Goal – Convert everything from the first of the lines below down to and including the line containing "click(x=532, y=340)" into a JSON list of strings, one string per line, with blank lines omitted.

Dataset content –
□ □ □

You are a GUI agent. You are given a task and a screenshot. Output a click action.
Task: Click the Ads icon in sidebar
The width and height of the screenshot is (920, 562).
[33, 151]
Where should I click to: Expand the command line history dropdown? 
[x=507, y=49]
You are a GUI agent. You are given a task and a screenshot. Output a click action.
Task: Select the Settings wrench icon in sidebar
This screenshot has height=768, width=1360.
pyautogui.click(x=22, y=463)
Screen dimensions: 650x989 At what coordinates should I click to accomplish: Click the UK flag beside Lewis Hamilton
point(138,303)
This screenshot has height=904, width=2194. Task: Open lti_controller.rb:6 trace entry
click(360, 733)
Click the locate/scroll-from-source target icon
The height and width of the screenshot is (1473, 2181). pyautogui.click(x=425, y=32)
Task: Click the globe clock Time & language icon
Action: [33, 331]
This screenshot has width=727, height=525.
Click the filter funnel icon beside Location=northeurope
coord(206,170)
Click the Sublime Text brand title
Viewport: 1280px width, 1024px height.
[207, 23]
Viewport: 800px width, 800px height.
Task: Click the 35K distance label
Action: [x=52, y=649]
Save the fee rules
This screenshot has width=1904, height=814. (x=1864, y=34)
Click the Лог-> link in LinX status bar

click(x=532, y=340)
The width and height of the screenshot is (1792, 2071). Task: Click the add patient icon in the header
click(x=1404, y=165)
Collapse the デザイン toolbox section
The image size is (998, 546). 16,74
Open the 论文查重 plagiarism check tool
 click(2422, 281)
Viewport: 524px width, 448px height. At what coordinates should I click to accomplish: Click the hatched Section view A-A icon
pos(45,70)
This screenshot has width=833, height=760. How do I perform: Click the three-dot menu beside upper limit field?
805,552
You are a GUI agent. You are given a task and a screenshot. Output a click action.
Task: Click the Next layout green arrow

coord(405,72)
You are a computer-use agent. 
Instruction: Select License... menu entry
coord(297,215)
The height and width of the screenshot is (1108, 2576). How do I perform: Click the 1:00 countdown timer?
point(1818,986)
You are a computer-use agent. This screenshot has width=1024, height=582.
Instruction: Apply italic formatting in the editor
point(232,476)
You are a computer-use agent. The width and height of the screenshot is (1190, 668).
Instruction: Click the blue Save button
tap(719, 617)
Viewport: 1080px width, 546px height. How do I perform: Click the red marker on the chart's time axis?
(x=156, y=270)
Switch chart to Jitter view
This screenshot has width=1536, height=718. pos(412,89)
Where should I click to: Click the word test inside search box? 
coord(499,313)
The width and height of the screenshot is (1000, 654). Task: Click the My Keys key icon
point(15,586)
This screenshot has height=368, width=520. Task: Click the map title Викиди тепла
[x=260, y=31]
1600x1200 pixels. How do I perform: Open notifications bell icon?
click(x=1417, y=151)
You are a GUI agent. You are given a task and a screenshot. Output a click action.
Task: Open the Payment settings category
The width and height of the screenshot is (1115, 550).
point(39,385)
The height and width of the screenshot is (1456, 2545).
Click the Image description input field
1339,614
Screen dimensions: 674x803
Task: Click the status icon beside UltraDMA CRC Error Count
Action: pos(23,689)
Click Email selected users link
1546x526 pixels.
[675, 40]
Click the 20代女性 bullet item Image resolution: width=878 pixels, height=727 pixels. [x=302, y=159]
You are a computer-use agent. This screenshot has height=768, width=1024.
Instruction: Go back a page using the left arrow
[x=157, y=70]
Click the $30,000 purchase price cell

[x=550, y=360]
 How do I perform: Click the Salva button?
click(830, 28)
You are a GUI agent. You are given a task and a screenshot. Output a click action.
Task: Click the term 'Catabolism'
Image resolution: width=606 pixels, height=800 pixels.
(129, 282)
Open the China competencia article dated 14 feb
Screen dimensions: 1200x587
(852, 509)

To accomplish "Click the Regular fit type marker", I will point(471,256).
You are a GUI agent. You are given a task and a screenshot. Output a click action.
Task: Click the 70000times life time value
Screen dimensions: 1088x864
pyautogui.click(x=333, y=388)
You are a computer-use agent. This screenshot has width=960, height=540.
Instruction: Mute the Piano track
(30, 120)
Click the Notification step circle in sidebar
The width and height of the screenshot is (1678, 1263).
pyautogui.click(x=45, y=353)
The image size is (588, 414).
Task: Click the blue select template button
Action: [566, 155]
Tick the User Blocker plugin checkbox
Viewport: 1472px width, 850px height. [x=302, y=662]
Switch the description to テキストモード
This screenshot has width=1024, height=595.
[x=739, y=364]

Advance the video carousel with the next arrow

□ □ □

Result of the exercise –
[
  "You are a GUI agent. You are given a task and a screenshot. Output a click action.",
  "Task: Click the Ads icon in sidebar",
  "The width and height of the screenshot is (920, 562).",
  "[33, 151]",
  "Where should I click to: Expand the command line history dropdown? ",
  "[x=507, y=49]",
  "You are a GUI agent. You are given a task and a screenshot. Output a click action.",
  "Task: Select the Settings wrench icon in sidebar",
  "This screenshot has height=768, width=1360.",
  "pyautogui.click(x=22, y=463)",
  "Screen dimensions: 650x989 At what coordinates should I click to accomplish: Click the UK flag beside Lewis Hamilton",
  "point(138,303)",
  "This screenshot has height=904, width=2194. Task: Open lti_controller.rb:6 trace entry",
  "click(360, 733)",
  "Click the locate/scroll-from-source target icon",
  "The height and width of the screenshot is (1473, 2181). pyautogui.click(x=425, y=32)",
  "Task: Click the globe clock Time & language icon",
  "Action: [33, 331]",
  "This screenshot has width=727, height=525.",
  "Click the filter funnel icon beside Location=northeurope",
  "coord(206,170)",
  "Click the Sublime Text brand title",
  "Viewport: 1280px width, 1024px height.",
  "[207, 23]",
  "Viewport: 800px width, 800px height.",
  "Task: Click the 35K distance label",
  "Action: [x=52, y=649]",
  "Save the fee rules",
  "This screenshot has width=1904, height=814. (x=1864, y=34)",
  "Click the Лог-> link in LinX status bar",
  "click(x=532, y=340)"
]